S4: Project 2025 envisions a secure border as one that is highly militarized ? So what we see in project 2025 is authorization of the military to essentially patrol our southern border. Uh , when we think about different security metrics at the southern border , we can actually see that the border is quite secure , even when there are record numbers of people , mostly asylum seekers , who are approaching the southern border. We don't have the kind of open or porous border that some on the political right like to talk about when trying to attract votes. When we think about different metrics at the southern border , I think project 2025 wants to use the military to effectively end entry at the southern border as a means to secure the southern border that would do significant harm , for example , to the ability of asylum seekers who are seeking protection from persecution from entering the country. So whereas project 2025 envisions a secure border as one that is closed off , others see a secure border as one that is well managed so that things like contraband are effectively interdicted. Unauthorized immigration is lessened , but we still have legal avenues for people seeking protection from persecution from entering the country.
S1: There can be a lot of fear when you look at this.

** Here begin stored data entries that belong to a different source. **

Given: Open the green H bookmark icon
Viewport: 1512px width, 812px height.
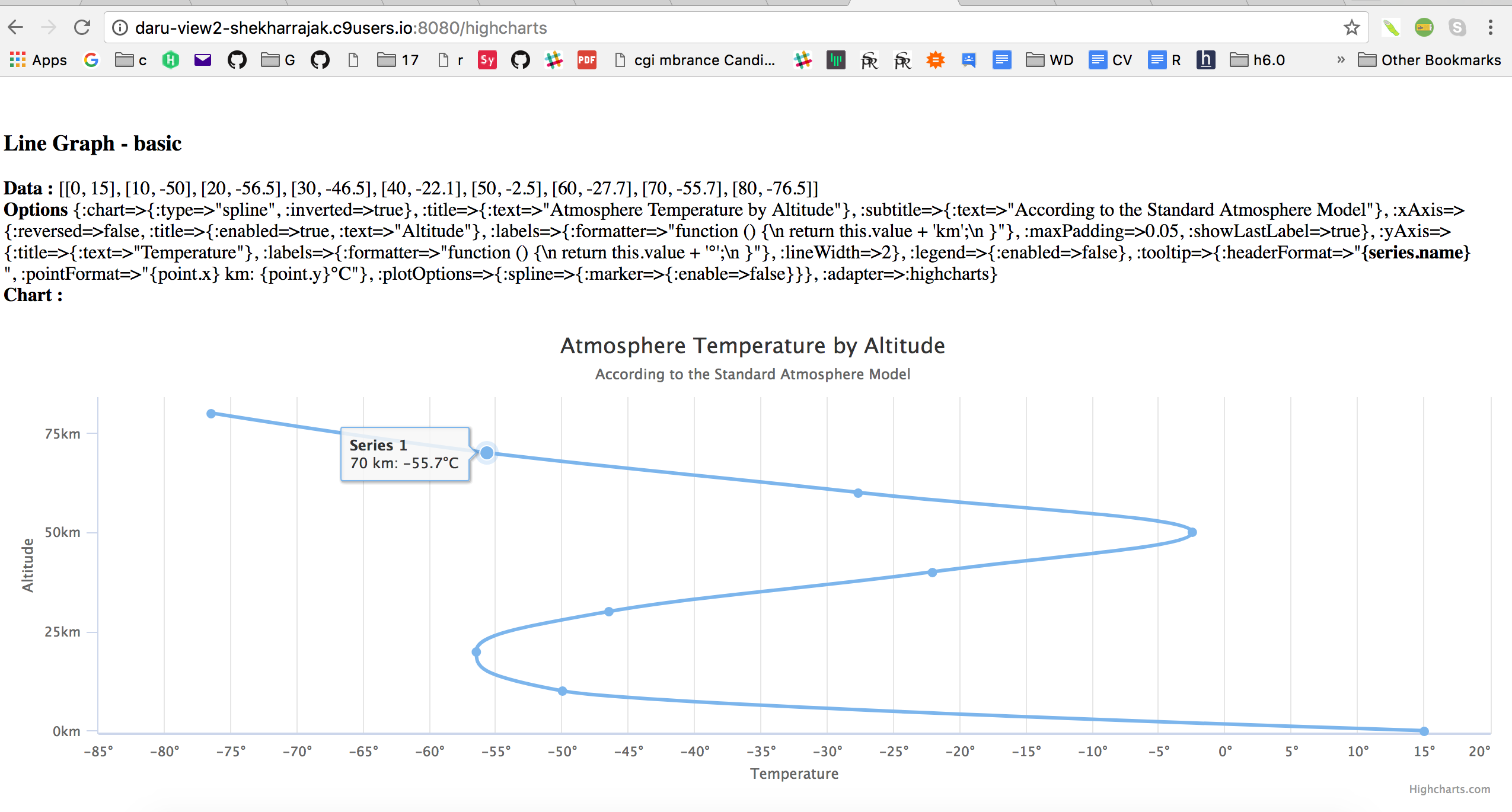Looking at the screenshot, I should click(x=170, y=60).
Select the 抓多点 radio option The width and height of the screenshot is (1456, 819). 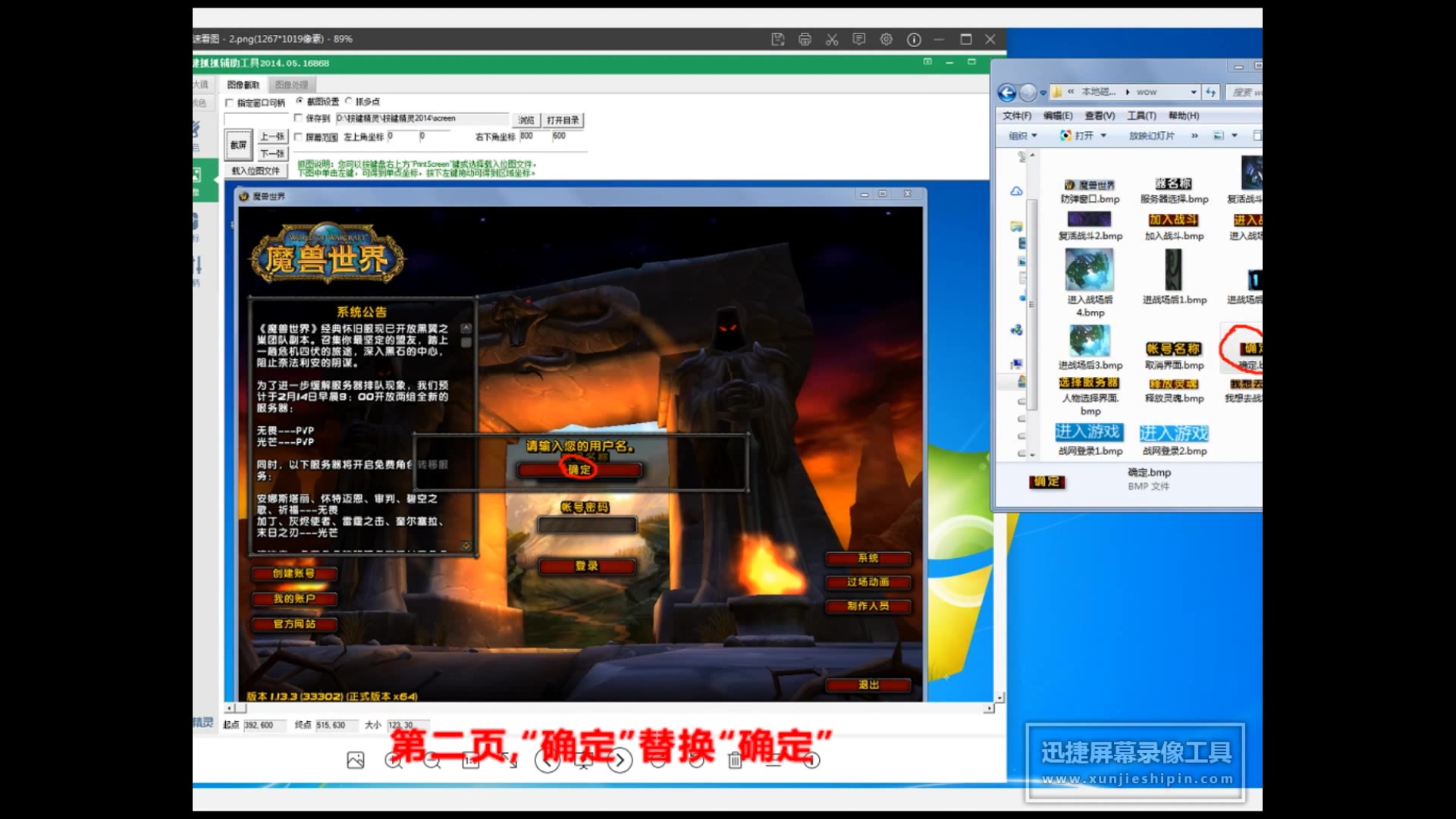point(350,101)
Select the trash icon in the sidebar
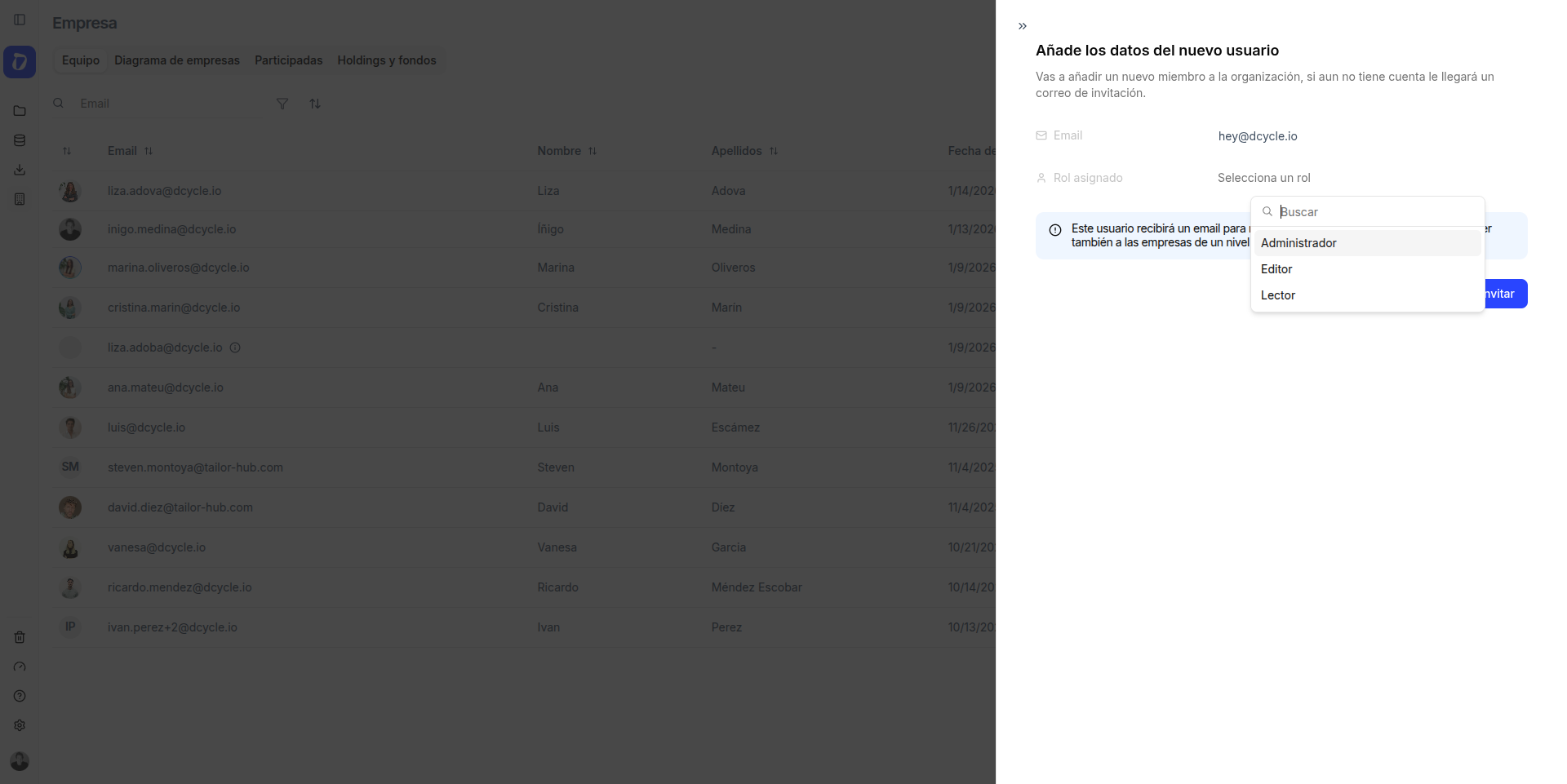 [x=20, y=637]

S4: We haven't heard rhetoric as harsh as this in decades. And so if you are an undocumented family thinking about how to live and plan your future in the context of political rhetoric that is effectively demonizing you and calling for , you know , your arrest and subsequent deportation , then one can imagine how very divisive that is. Uh , we need to remember that many undocumented immigrants are residents who have lived in the US for decades and have dug deep roots here , and our broken immigration system is one that does not provide these individuals with an opportunity to earn a path to citizenship. Uh , I think what project 2025 and the Trump campaign have shown is that on the issue of immigration. Politically at least , conversations about a path to citizenship for undocumented immigrants have soured , and they're no longer scoring the political points that they used to. So even the Harris campaign right now , whenever it mentions incorporating undocumented immigrants , whether it be through an earned path to citizenship or by other means , says in its same breath that we need to clamp down at the border. The Harris campaign is trying to sort of strike a balance between those individuals who support the Trump style approach to immigration , being that heavy handed enforcement first approach with a sort of both and approach where we can do a path to citizenship while also , quote unquote , securing our border. Uh , but I think that is a difficult line to strike , especially when the rhetoric on one side of the political aisle is again calling for the mass deportation and roundup of millions of undocumented immigrants , something that we have never seen in this country's history.
S1: Some critics of project 2025 have said this document is blatantly racist and exclusionary.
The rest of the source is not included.